That the liberal news network MSNBC fired Pat Buchanan is hardly surprising, but what is interesting and characteristic of our age is how they justified it.
The usual way to do these things is to say something like, "We appreciate Pat's contributions to MSNBC, and we've been proud that by hosting Pat for all these years, we've increased the diversity of debate in America. But, of course, he doesn't really fit in with our audience strategy, so we've decided to go in a different direction. We wish Pat well in his future endeavors, and look forward to seeing him regularly on one of the other networks where he'd be a more natural fit, such as, say, Fox."
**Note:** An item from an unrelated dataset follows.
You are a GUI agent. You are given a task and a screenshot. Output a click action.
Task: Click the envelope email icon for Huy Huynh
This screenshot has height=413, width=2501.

In other words, pat yourself on the back for your tolerance and open-mindedness and lay a booby-trap for your archrival Fox.
Instead, MSNBC announced that not only were Buchanan's ideas not appropriate for discussing on MSNBC, which is their prerogative to decide, but that they aren't "appropriate" for anybody to discuss anywhere here in the Land of the Free and the Home of the Brave:
In January Phil Griffin, the president of MSNBC, said he would be meeting with Mr. Buchanan soon to discuss the commentator’s role on the channel. Referring to the book “Suicide of a Superpower,” Mr. Griffin said, “The ideas he put forth aren’t really appropriate for national dialogue, much less the dialogue on MSNBC.” …
When Juan Williams got fired from NPR for political incorrectness, he was immediately hired by Fox. So, what are the odds that Fox will triumphantly announce they are hiring Pat to stick one in the eye of the left? Here's a pundit, for example, explaining why Pat would be a natural at Fox.
How little they know ... There are wheels within wheels making this seemingly natural event unlikely.
As Elliott Abrams recently bragged in the Fox-founded Weekly Standard, while denouncing Tom Friedman and Joe Klein for their anti-Semitism, that policing "the bounds of public discourse" is far more important than arguing with your putative rivals. Why debate when you can silence?
"Let us not descend into such analyses when what matters is not abnormal psychology but the bounds of public discourse. Once upon a time, William F. Buckley banned Pat Buchanan from the pages of National Review and in essence drummed him out of the conservative movement for such accusations."